INSTRUCTIONS FOR THE TASK »
Write the next part of the article on web content coups of 2005, continuing from its final sentence.

TEXT PROVIDED »
--- START ---

An article in the January issue of Ragan’s Grapevine, reprinted from Ragan’s Web Content Report, lists what content managers consider to be content coups of 2005, predicted to become trends for improving online efforts for 2006.
1. Improving your site and generating feedback
The Siemens USA web team recently implemented an exit survey on its site to learn about its 90,000 monthly web visitors’ online needs, wants and habits at a cost of roughly $5,000.00 a year.
The survey is offered to every 100th web visitor through a pop-up window. Visitors who agree to accomplish it find 10-15 questions on their overall satisfaction with the site, how it met their needs, why they visited, why they decided to leave, and how the site and its content could be improved, among others.
More than 700 responses have been received since September, mostly positive, with more than 60 percent saying they were looking for products, services or jobs, and majority saying they found what they needed. This information has been used in prioritizing web content efforts, focusing on product and job sections.
Colgate University, for its part, has created an informal focus group - composed of first year students - which it meets with regularly for ongoing feedback on its site. Since the students expressed their desire for more photographs, the web staff improved the photos and multimedia section and is developing video content to revamp the site’s virtual tour.
The web team of the University of Maryland in Baltimore Country (UMBC), on the other hand, posted a sneak preview of ideas for its home page and portal redesign through a blog on its home page, and asked visitors to comment. The team then bowed to calls for major changes in design and layout, and decided to launch a new site in the summer of 2006. A new web team blog was created to update visitors on the redesign process and encouraging further comments.

--- END ---

DATASET »

--- START ---

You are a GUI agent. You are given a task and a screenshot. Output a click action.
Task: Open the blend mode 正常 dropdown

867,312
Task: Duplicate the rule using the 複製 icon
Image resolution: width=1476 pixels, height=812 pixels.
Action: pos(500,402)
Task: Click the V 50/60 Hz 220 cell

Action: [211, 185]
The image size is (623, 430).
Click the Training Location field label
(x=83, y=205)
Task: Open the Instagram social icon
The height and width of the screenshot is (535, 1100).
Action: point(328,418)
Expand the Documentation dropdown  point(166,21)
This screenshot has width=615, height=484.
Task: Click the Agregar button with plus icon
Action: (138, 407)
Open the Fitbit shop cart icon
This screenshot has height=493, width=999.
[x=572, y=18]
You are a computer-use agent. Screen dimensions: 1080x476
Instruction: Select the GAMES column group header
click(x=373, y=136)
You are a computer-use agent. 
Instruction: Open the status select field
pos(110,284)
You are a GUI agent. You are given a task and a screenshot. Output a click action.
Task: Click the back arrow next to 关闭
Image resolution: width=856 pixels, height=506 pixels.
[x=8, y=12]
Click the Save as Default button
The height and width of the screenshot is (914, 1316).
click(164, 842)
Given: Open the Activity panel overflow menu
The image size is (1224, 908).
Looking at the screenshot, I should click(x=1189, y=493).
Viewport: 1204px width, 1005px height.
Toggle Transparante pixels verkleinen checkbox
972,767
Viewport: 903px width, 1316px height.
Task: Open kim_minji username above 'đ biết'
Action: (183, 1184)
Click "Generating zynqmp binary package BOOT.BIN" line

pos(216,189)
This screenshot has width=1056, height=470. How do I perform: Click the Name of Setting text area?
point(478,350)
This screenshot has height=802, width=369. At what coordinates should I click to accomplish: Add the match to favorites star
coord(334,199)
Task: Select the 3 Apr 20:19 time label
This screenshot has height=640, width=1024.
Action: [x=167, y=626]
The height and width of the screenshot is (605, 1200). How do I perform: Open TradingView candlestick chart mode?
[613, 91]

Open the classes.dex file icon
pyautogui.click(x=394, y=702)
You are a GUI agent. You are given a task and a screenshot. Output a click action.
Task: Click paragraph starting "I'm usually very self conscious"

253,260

--- END ---

ANSWER SECTION »
2. Integrating print and online media efforts
The article emphasizes that “the most effective Web teams are those that work closely with other departments.”
Colgate University’s web team repackaged content of its communications team’s print article interviewing alumni from around the world, current students and administrators to provide high school students with tips on what it takes to be successful at Colgate and beyond. It now features video clips of interview highlights on its home page and has distributed the article content throughout the site.
Conversely, the University’s associate director of media relations, Caroline Jenkins, used a web article written by director of Web content Timothy O’Keeffe - about a collection of drawings by Aboriginal children that was rediscovered in Colgate’s art gallery - in a successful PR pitch to The New York Times.
3. Adding podcasts to your site to more effectively meet visitors’ information needs
Online destination travel site Vegas.com, with 1.8 million daily visitors, recently added the weekly podcast “Vegas in 5″ to its site, covering what’s happening in Las Vegas. It has since generated more than 2,000 subscribers, with the marketing staff promoting it through search engine optimization and directory submissions, including iTunes.
Bryan Allison, senior director of marketing, says, “We knew that podcast users would want authentic content and not a lot of commercial calls-to-action.” He advises that podcasts should:
- add value;
- be entertaining; and
- not be too commercial.
4. Generating internal support and cooperation for your Communication Management System (CMS)
The web team at Colgate University has brought in 26 department and program web sites to its CMS and main site last year and plans to bring in the remaining 10 sites this year.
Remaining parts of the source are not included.